Re: Index range search optimization

Alexander Korotkov Fri, 22 Sep 2023 07:25:23 -0700

Hi Peter,
Hi Pavel,

The v4 of the patch is attached.


On Thu, Sep 21, 2023 at 11:48 PM Peter Geoghegan <p...@bowt.ie> wrote:
>
> On Thu, Sep 21, 2023 at 5:11 AM Pavel Borisov <pashkin.e...@gmail.com> wrote:
> > I looked at the patch code and I agree with this optimization.
> > Implementation also looks good to me except change :
> > + if (key->sk_flags & (SK_BT_REQFWD | SK_BT_REQBKWD) &&
> > + !(key->sk_flags & SK_ROW_HEADER))
> > + requiredDir = true;
> > ...
> > - if ((key->sk_flags & SK_BT_REQFWD) &&
> > - ScanDirectionIsForward(dir))
> > - *continuescan = false;
> > - else if ((key->sk_flags & SK_BT_REQBKWD) &&
> > - ScanDirectionIsBackward(dir))
> > + if (requiredDir)
> >   *continuescan = false;
> >
> > looks like changing behavior in the case when key->sk_flags &
> > SK_BT_REQFWD && (! ScanDirectionIsForward(dir)) &&
> > (!requiredDirMatched)
> > Originally it doesn't set *continuescan = false; and with the patch it will 
> > set.
>
> I agree that this is a problem. Inequality strategy scan keys are used
> when the initial positioning strategy used by _bt_first (for its
> _bt_search call) is based on an operator other than the "=" operator
> for the opclass. These scan keys are required in one direction only
> (Konstantin's original patch just focussed on these cases, actually).
> Obviously, that difference matters. I don't think that this patch
> should do anything that even looks like it might be revising the
> formal definition of "required in the current scan direction".

Sorry, that was messed up from various attempts to write the patch.
Actually, I end up with two boolean variables indicating whether the
current key is required for the same direction or opposite direction
scan.  I believe that the key required for the opposite direction scan
should be already satisfied by _bt_first() except for NULLs case.
I've implemented a skip of calling the key function for this case
(with assert that result is the same).

> Why is SK_ROW_HEADER treated as a special case by the patch? Could it
> be related to the issues with required-ness and scan direction? Note
> that we never use BTEqualStrategyNumber for SK_ROW_HEADER scan key row
> comparisons, so they're only ever required for one scan direction.
> (Equality-type row constructor syntax can of course be used without
> preventing the system from using an index scan, but the nbtree code
> will not see that case as a row comparison in the first place. This is
> due to preprocessing by the planner -- nbtree just sees conventional
> scan keys with multiple simple equality scan keys with = row
> comparisons.)

The thing is that NULLs could appear in the middle of matching values.

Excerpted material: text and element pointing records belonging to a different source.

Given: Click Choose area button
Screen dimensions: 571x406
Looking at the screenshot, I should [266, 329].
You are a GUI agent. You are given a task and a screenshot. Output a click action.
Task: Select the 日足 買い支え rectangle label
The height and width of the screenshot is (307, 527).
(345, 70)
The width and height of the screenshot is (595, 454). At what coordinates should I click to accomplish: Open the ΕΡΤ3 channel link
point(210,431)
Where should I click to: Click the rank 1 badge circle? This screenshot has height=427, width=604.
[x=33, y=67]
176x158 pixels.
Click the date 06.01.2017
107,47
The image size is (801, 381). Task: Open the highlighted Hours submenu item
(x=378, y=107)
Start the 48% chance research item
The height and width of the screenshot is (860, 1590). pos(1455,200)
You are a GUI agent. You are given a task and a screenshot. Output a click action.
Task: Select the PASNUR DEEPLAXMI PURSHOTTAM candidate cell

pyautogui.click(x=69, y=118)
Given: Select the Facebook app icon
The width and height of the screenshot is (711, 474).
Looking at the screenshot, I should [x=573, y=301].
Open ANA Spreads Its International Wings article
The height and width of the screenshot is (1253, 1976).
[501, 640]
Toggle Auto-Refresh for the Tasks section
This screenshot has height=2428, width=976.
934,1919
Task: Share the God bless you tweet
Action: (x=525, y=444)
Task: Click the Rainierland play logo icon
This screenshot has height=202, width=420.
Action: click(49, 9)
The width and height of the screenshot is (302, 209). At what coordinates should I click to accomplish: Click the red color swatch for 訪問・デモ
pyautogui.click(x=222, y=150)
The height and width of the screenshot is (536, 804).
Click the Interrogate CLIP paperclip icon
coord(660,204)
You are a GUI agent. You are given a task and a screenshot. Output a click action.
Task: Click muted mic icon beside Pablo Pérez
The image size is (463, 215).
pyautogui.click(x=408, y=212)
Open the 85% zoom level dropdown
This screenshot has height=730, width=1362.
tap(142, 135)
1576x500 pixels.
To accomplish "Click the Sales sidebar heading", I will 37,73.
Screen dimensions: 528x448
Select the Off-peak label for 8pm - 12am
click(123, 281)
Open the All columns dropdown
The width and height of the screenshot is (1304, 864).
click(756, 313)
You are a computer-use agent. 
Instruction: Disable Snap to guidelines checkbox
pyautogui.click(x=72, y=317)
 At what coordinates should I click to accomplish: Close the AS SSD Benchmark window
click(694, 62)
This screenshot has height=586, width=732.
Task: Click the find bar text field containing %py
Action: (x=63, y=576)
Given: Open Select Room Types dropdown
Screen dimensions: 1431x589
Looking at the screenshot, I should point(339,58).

# WITH t (a, b) AS (VALUES ('a', 'b'), ('a', NULL), ('b', 'a'))
SELECT a, b, (a, b) > ('a', 'a') FROM t ORDER BY (a, b);
 a |  b   | ?column?
---+------+----------
 a | b    | t
 a | NULL | NULL
 b | a    | t
(3 rows)

So we can't just skip the row comparison operator, because we can meet
NULL at any place.

> > This may be relevant for the first page when requiredDirMatched is
> > intentionally skipped to be set and for call
> > _bt_checkkeys(scan, itup, truncatt, dir, &continuescan, false);
>
> Also, requiredDirMatched isn't initialized by _bt_readpage() when
> "so->firstPage". Shouldn't it be initialized to false?
>
> Also, don't we need to take more care with a fully empty page? The "if
> (!so->firstPage) ... " block should be gated using a condition such as
> "if (!so->firstPage && minoff < maxoff)". (Adding a "minoff <= maxoff"
> test would also work, but then the optimization will get applied on
> pages with only one non-pivot tuple. That would be harmless, but a
> waste of cycles.)

This makes sense.  I've added (minoff < maxoff) to the condition.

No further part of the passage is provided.